“We need to acknowledge he let us down,” Haley said in an interview with the news website Politico.
By Paul Shindman, World Israel News
Former U.S. Ambassador to the UN Nikki Haley ended her formerly warm relationship with Donald Trump, saying in an interview over the weekend that it was a mistake to have followed him.
“We need to acknowledge he let us down,” Haley said in an interview with the news website Politico. “He went down a path he shouldn’t have, and we shouldn’t have followed him, and we shouldn’t have listened to him. And we can’t let that ever happen again.”
Haley told Politico she hasn’t spoken to Trump since the Jan. 6 attempted insurrection when hundreds of Trump’s followers stormed the Capitol building in an attempt to prevent the Senate from certifying Biden’s election victory and called for the hanging of then Vice President Mike Pence.
The former governor of South Carolina and expected presidential candidate in 2024 said she was furious with Trump for failing to support the vice president.
“When I tell you I’m angry, it’s an understatement,” Haley told Politico. “Mike has been nothing but loyal to that man. He’s been nothing but a good friend of that man. … I am so disappointed in the fact that [despite] the loyalty and friendship he had with Mike Pence, that he would do that to him.
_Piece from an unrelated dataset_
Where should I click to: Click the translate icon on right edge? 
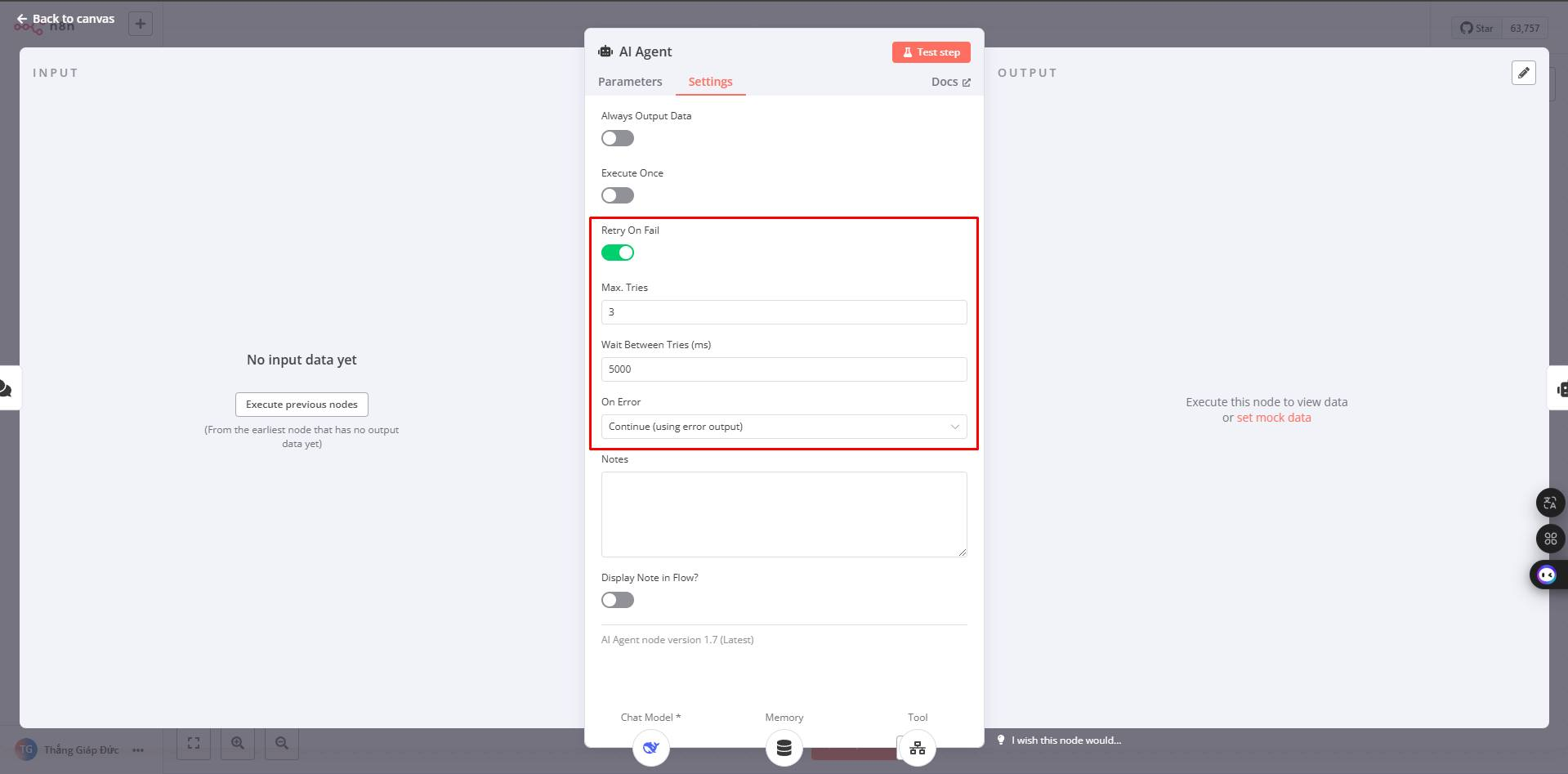(1550, 503)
Like, I’m disgusted by it.”
Since leaving her position as UN ambassador in 2018, Haley had cautiously backed Trump, tiptoeing around the former president’s tendency to make incendiary statements until the events on Jan. 6, when she said Trump “was badly wrong with his words” and that “his actions since Election Day will be judged harshly by history.”
Haley’s break with Trump may position to earn wider Jewish support for a 2024 presidential run, says veteran reporter Ron Kampeas of the Jewish Telegraphic Agency.
Her solidly pro-Israel stance makes her one of the favorite speakers at the annual AIPAC conference in Washington, and her proven track record in promoting equal rights and removing symbols of the Confederate south may gain her support among traditionally Democratic Jewish voters.
“Many GOP Jews will be happy with Haley’s decision [on Trump] and could help her with her presidential ambitions,” Kampeas said. “She has a very warm relationship with Jewish Republican groups, including the Republican Jewish Coalition (at an RJC event last July, Haley urged Jewish voters to ignore Trump’s coarse conduct and focus on the ‘results’ his policies have yielded).”
“I would certainly hope under any circumstance that our community shows their appreciation, in any endeavor that she undertakes,” Houston businessman Fred Zeidman, a major Republican pro-Israel donor, told the JTA.
The Times of India notes that the 2024 presidential election might pit two women with Indian-ethnic backgrounds as the frontrunners.
“In the long run, there is also the remarkable prospect of two Indian-American women – Kamala Harris and Nikki Haley – vying for the presidential nomination of the Democratic Party and the Republican Party respectively,” the paper noted.